#### TEXT UNDER STUDY
=== Begin Enclosure ===

I am the first to admit there are a lot of things I don’t know. Some areas of study- such as the architecture of ancient China or Greek mythology- just don’t interest me. On the flip side, there are topics I do know a lot about, including 80’s music, human biology, and labels and nameplates. I came upon this knowledge in a variety of ways, as we all do, including on the job training, college, and reading about topics that interest me in my spare time. This used to mean just books and magazines, but now we have the internet.
The internet has been a double-edged sword for learning. While it allows us access to a literal treasure trove of information we never could have had access to before, it also makes it much more difficult to know what is good information and what is, simply put, crap. You only have to log into Facebook or any other social media site for a couple of minutes to see people sharing fake news, fake contests, and other nonsense.

=== End Enclosure ===

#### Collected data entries
=== Begin Enclosure ===

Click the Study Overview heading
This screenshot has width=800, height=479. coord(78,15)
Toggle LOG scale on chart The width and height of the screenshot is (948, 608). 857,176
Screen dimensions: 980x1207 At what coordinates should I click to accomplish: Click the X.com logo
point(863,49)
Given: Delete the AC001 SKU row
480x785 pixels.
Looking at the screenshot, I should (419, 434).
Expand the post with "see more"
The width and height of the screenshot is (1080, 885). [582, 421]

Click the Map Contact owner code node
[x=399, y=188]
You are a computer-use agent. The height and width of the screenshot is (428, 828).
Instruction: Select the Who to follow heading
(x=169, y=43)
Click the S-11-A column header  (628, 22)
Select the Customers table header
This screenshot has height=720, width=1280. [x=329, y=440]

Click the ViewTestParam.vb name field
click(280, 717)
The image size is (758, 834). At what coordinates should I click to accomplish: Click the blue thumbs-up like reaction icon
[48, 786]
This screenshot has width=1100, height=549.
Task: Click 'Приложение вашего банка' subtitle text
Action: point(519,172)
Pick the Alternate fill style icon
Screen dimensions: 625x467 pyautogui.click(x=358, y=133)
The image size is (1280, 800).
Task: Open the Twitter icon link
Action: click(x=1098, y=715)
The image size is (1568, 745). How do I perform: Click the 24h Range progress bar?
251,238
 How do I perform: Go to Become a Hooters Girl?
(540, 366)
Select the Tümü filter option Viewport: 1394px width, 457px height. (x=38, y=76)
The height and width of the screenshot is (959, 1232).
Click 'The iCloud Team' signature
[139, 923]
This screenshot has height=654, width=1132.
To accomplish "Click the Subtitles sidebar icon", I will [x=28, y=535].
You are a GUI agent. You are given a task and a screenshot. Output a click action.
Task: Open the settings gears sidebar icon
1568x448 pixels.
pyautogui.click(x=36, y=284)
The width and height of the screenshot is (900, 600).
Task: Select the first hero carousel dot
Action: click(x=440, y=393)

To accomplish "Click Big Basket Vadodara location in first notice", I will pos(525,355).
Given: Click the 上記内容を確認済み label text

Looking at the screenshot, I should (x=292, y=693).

=== End Enclosure ===

#### TASK SET
**a)** Copy out the piece on learning and the internet from the words "The internet has" through "and other nonsense.", replacing "double-edged sword" with "mixed blessing".
**b)** Extend the piece on learning and the internet, picking up right after its final sentence.

#### REPLIES
**a)**
The internet has been a mixed blessing for learning. While it allows us access to a literal treasure trove of information we never could have had access to before, it also makes it much more difficult to know what is good information and what is, simply put, crap. You only have to log into Facebook or any other social media site for a couple of minutes to see people sharing fake news, fake contests, and other nonsense.

**b)**
So how can you tell the good from the bad when you are trying to learn online? It can be tricky, but there are a few things you can do to help yourself say on the right path.
#1 Go the source. If you want medical information, go to sites like http://www.hopkinsmedicine.org/ or http://www.mayoclinic.org/ . If you want information on world news, go to sites like http://www.bbc.com/news . Third party sites that curate content can be time savers, but if you chose to use them make sure they are curating from expert sources.
#2 Check for safety. If you go to any website and your pop-up blocker or anti-virus program warnings come on, leave that site immediately!
#3 Check for tone. “All doctors are trying to hide……” “The mainstream media won’t print this…….” “Only we know what REALLY happened at……..”. Run. Do not pass go, do not collect $200. At best, you are going to be in for some half-truths and / or a sales pitch for useless products. Which brings me to….
#4 Check for cost. Yes, it does cost money to do research. Yes, it does cost money to run a website. Yet in spite of this sites like http://www.nationalgeographic.com/ and http://www.ushistory.org/us/ offer more information that you could read in a lifetime at no cost to you the reader. If you are enrolling in a class then yes, you can expect to have to pay for that. But teasers that let you read half an article and then demand payment? Probably not a very trustworthy source.
What other tricks/ tips do you have for finding reliable information online? The more we share our knowledge the more we all learn!